Exercise: Everything in the records except the pictures needs to be printed again exactly.

Working data:
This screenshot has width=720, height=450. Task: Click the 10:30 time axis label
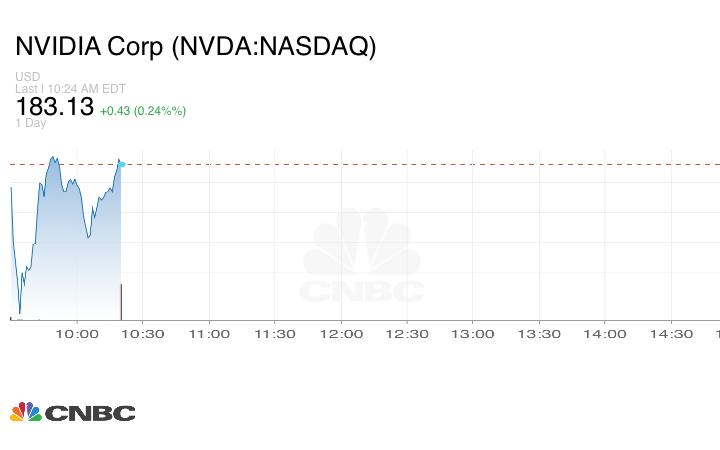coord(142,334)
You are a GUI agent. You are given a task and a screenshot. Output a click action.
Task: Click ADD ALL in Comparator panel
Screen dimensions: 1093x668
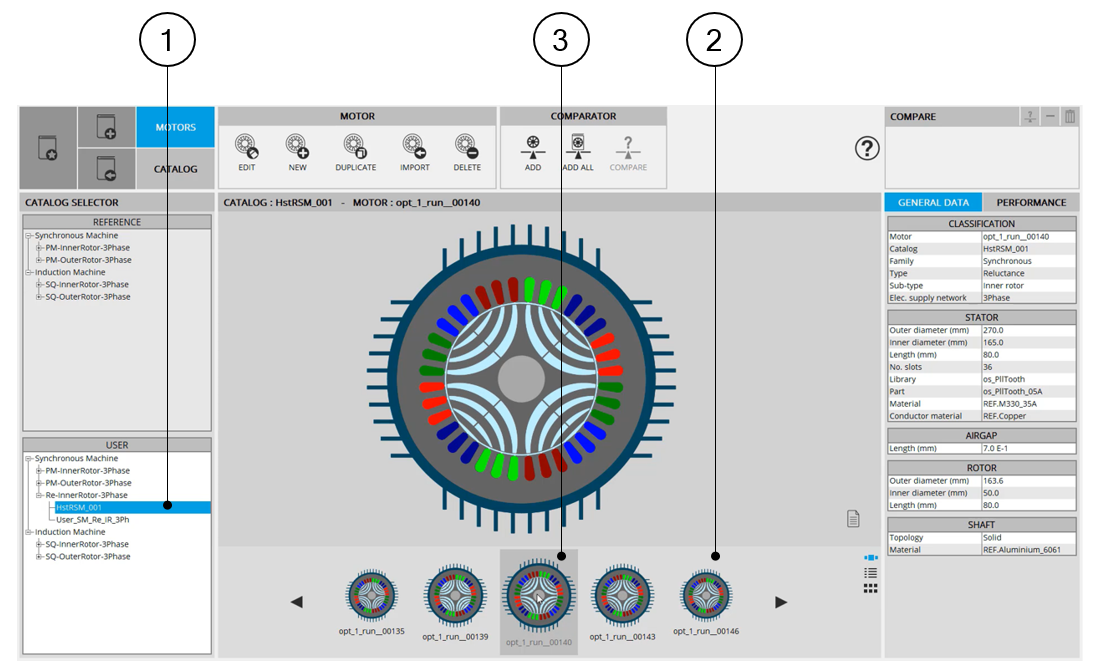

Exercise response:
This screenshot has width=720, height=450. Task: Click the 10:30 time axis label
coord(142,334)
You are a GUI agent. You are given a task and a screenshot. Output a click action.
Task: Click ADD ALL in Comparator panel
Screen dimensions: 1093x668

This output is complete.